One civilian killed every three hours in Yemen strikes: Oxfam
Yemenis are succumbing to the triple threat of war, disease and hunger, piling pressure on Western governments to end weapons sales to the Saudi-led coalition.
3 min read
26 October, 2018
An airstrike on a school bus in north Yemen killed 29 children in August [AFP]

One civilian has been killed every three hours in fighting in Yemen since the beginning of August, with many more people succumbing to disease and hunger, Oxfam said on Friday.

Between 1 August and 15 October, 575 civilians were killed in the fighting, including 136 children and 63 women, the charity said, citing data from the Civilian Impact Monitoring Project.

Under a triple threat of war, disease and hunger, there have been more than 1.1 million cases of cholera in the last 18 months, with over 2,000 of those proving fatal. And there have been over 100 deaths from diphtheria over a similar period. 

"Every single life lost to this shameful conflict, be it through armed attacks, or through starvation and disease, should be an international outrage," Muhsin Siddiquey, Oxfam's Country Director in Yemen said.

"Backers of all the warring parties should realise that they are complicit in this man-made crisis. Governments must comply with all international legal obligations to do their utmost to prevent civilian casualties or damage to civilian infrastructure. The international community urgently needs to do everything it can to get all sides in this war to agree a ceasefire."

The UN warned this week that more than 14 million could die from starvation if the war continues, while European countries who sell arms to Saudi Arabia, which is leading a bloody battle against the Houthi rebels, have been urged to cancel exports to Riyadh as casualties mount.

Britain and France have been pressured to follow Germany in halting weapons sales to the kingdom, with calls intensifying since the premeditated murder of journalist Jamal Khashoggi at the Saudi consulate in Turkey. 

The UN on Wednesday said civilians were paying a "shocking price" for the war after a suspected Saudi-led coalition strike hit a vegetable packing facility in the port city of Hodeida, killing at least 21 civilians.

Earlier this month 15 civilians including four children were killed and 23 others were injured when an air strike by the Saudi-led coalition hit two buses filled with passengers at a Houthi-held checkpoint to the south east of the city.

A ground shelling at a camp for displaced people in southern Hodeida killed a young woman and injured seven other people including six children. 

High inflation and soaring food prices have put locally available foods out of reach for Yemenis, with millions on the brink of famine.
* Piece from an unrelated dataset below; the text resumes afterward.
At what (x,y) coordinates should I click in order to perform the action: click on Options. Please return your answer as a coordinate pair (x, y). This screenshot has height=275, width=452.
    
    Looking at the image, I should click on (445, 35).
Yemen relies on imports for many staple foods, but importers are struggling to buy dollars to bring grain into the country, Oxfam said.

Compounding the problems is a sharp increase in the price of fuel, with the national average price for a litre of diesel up 280 per cent on the price paid before the conflict began in March 2015.

Many people rely on trucks to deliver clean water but if that becomes too expensive or unavailable they may turn to dirty water sources, increasing their risk of disease, Oxfam said.